Mais attention, je le dis clairement: si, un an après les annonces de juillet dernier, les peuples européens ne voyaient rien venir d’ici l’été, c’est l’image de l’Europe qui serait mise à mal. Veillons d’urgence à ne pas renouveler avec le plan de relance le mauvais scénario de la commande européenne des vaccins, c’est-à-dire des annonces fortes sur le moment et une très grande déception dans la mise en œuvre.
Je propose donc, concrètement, que la Commission européenne raccourcisse les délais de validation afin qu’avant l’été, l’argent promis soit déjà partiellement versé aux États et, à travers eux, aux entreprises et aux citoyens qui en ont le plus besoin. Si la tuyauterie de Bruxelles s’avérait trop longue et trop lourde, ce serait malheureusement un nouveau coup de canif porté à ce très beau projet qu’est l’Europe.
– Monsieur le Président, Monsieur le Commissaire, mes chers collègues, le temps est souvent un allié, mais il peut aussi devenir un ennemi. Beaucoup trop d’États prennent aujourd’hui leur temps pour ratifier les dispositions sur les ressources propres et ralentissent ainsi la mise en œuvre du plan de relance européen quand il faudrait au contraire accélérer. Nous les conjurons de le faire sans délai et nous ne pouvons nous retrouver dans une situation où les États-Unis seraient engagés dans la mise en œuvre de leurs 1 900 milliards de dollars et l’Europe, elle, en attente et à l’arrêt.
Le choc de la crise du COVID, vous le savez, est immense, et vous savez que l’Union européenne est sévèrement jugée.

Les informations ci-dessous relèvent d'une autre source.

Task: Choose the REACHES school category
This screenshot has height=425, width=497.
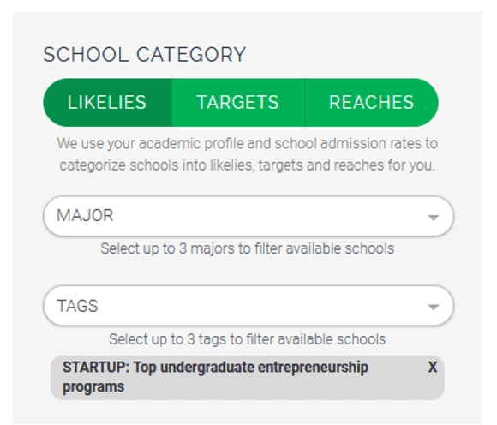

Il ne faut pas ajouter au fiasco des vaccinations et au retard pris dans la vaccination le retard dans le redémarrage de nos économies. Tous ces retards font désormais peser un risque sur l’avenir même de l’Union. Tout se joue donc maintenant.

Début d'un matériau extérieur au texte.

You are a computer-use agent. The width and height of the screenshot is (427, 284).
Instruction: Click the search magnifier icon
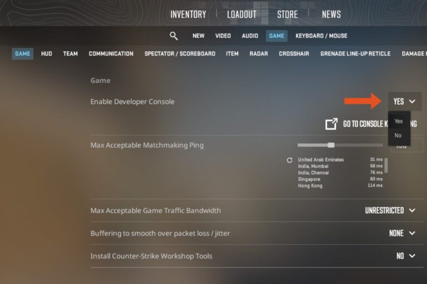tap(173, 36)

Après cette ratification, l’Union pourra emprunter, émettre des obligations. Nous pourrons tous acheter et obtenir une part de celles-ci et ainsi contribuer au renouveau européen. Après cette ratification, la contribution « plastiques » verra le jour, première ressource propre depuis 33 ans. C’est une ressource intelligente qui allie défense de l’environnement, politique européenne et financement ; et c’est une victoire parce que les ressources propres, c’est un marqueur. Je vous mets au défi, chers collègues, de trouver un pro-européen qui s’opposerait aux ressources propres. C’est un marqueur entre pro-européens et euro-ambigus. C’est un marqueur entre les parlementaires européens et certains ministres. C’est aussi un marqueur entre les visionnaires et les tenants du statu quo, de l’Europe enchaînée par les capitales.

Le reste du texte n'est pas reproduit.